Confidence intervals and hypothesis tests for engineers

I wrote a small parallel library for python that implements the permutation test and the bias corrected version of the bootstrap, which gives non-statisticians the ability to exploit confidence intervals and hypothesis tests for arbitrary statistics at the expense of some CPU cycles.

Modern hardware allows us to understand and compute statistics in ways that were not possible when the field was born. Resampling methods allow to quantify uncertainty with fewer assumptions and greater accuracy, at a higher computational cost, a paradigm shift in the mindset of modern statistics.

Confidence intervals are based on the idea of the sampling distribution of a statistics, that is the distribution of values of the statistic over all possible samples of the same size. Given such sampling distribution, it’s easy to build a confidence interval. As we usually have a single sample, statisticians devised formulas to compute a confidence interval assuming that the sampling distribution has a certain well-known shape.

As a concrete example, the sampling distribution of the sample mean has a normal distribution which follows from the central limit theorem. If you are looking for the sampling distribution for say, the trimmed mean or the median, things are considerably harder. Exotic formula do exist in some cases but the bootstrap provides a computational way of approximating the sampling distribution without any assumption on its shape and spread.

The bootstrap of a statistic draws thousands of resamples with replacement from the original sample and computes the distribution of the statistic of those samples. This distribution approximates the shape, spread and bias of the real sampling distribution but is centered at the statistic of the of sample in the best case and can be affected by a considerable bias in the worst case. There are techniques though to remove the bias from the bootstrap distribution.

bootstrap

If the sample is a good approximation of the population, the bootstrap method will provide a good approximation of the sampling distribution. As a rule of thumb you should have at least 50 independent data points before applying the method with at least 1000 bootstrap samples. Also, trying to apply the bootstrap on some very weird statistics that depend on few values of the sample, like the maximum, is a recipe for disaster.

I wrote in the past about the permutation test and how I used it to implement a hypothesis test for Telemetry histograms, so I am not going to reiterate its core ideas here. What’s important to understand though is that it assumes that the observations are exchangeable under the null hypothesis. This implies that the observations viewed individually must be identically distributed.

A/B test for Telemetry histograms

A/B tests are a simple way to determine the effect caused by a change in a software product against a baseline, i.e. version A against version B. An A/B test is essentially an experiment that indiscriminately assigns a control or experiment condition to each user. It’s an extremely effective method to ascertain causality which is hard, at best, to infer with statistical methods alone. Telemetry comes with its own A/B test implementation, Telemetry Experiments.

> **Supplied data**:
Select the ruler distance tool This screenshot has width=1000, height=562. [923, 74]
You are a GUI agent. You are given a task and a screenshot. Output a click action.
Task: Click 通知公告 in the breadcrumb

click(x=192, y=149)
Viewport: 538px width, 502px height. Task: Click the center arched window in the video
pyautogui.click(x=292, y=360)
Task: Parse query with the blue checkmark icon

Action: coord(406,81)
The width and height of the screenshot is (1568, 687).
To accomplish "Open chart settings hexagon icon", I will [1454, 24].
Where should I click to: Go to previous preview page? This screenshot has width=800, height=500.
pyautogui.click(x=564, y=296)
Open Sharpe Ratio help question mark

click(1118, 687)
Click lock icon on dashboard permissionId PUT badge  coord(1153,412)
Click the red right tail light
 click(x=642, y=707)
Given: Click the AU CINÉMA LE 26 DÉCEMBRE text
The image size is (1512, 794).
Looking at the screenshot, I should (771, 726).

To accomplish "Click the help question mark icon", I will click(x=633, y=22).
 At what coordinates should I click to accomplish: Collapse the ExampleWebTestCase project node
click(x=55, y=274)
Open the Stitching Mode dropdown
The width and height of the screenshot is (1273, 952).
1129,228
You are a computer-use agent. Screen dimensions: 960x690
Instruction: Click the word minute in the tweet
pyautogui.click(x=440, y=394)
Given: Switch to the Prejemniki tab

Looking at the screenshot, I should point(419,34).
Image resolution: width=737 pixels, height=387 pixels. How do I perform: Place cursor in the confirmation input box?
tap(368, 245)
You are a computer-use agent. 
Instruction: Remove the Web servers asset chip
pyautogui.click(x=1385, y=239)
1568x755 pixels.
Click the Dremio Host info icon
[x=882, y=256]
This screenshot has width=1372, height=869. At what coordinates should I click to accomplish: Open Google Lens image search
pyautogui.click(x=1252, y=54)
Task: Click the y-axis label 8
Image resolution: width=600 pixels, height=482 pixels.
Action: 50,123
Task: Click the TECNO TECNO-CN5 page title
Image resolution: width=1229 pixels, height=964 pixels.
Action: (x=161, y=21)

> **Exercise instructions**:
**1)** In the text on confidence intervals and hypothesis tests, what rule of thumb is given for the minimum number of independent data points and bootstrap samples?
**2)** Continue the text on confidence intervals and hypothesis tests for engineers from the point where it stops.

> **Answer set**:
**1)** At least 50 independent data points and at least 1000 bootstrap samples.

**2)**
Depending on the type of data collected and the question asked, different statistical techniques are used to verify if there is a difference between the experiment and control version:

  1. Does the rate of success of X differ between the two versions?
  2. Does the average value of  Y differ between the two versions?
  3. Does the average time to event Z differ between the two versions?

Those are just the most commonly used methods.

The frequentist statistical hypothesis testing framework is based on a conceptually simple idea: assuming that we live in a world where a certain baseline hypothesis (null hypothesis) is valid, what’s the probability of obtaining the results we observed? If the probability is very low, i.e. under a certain threshold, we gain confidence that the effect we are seeing is genuine.

To give you a concrete example, say I have reason to believe that the average battery duration of my new phone is 5 hours but the manufacturer claims it’s 5.5 hours. If we assume the average battery has indeed a duration of 5.5 hours (null hypothesis), what’s the probability of measuring an average duration that is 30 minutes lower? If the probability is small enough, say under 5%, we “reject” the null hypothesis. Note that there are many things that can go wrong with this framework and one has to be careful in interpreting the results.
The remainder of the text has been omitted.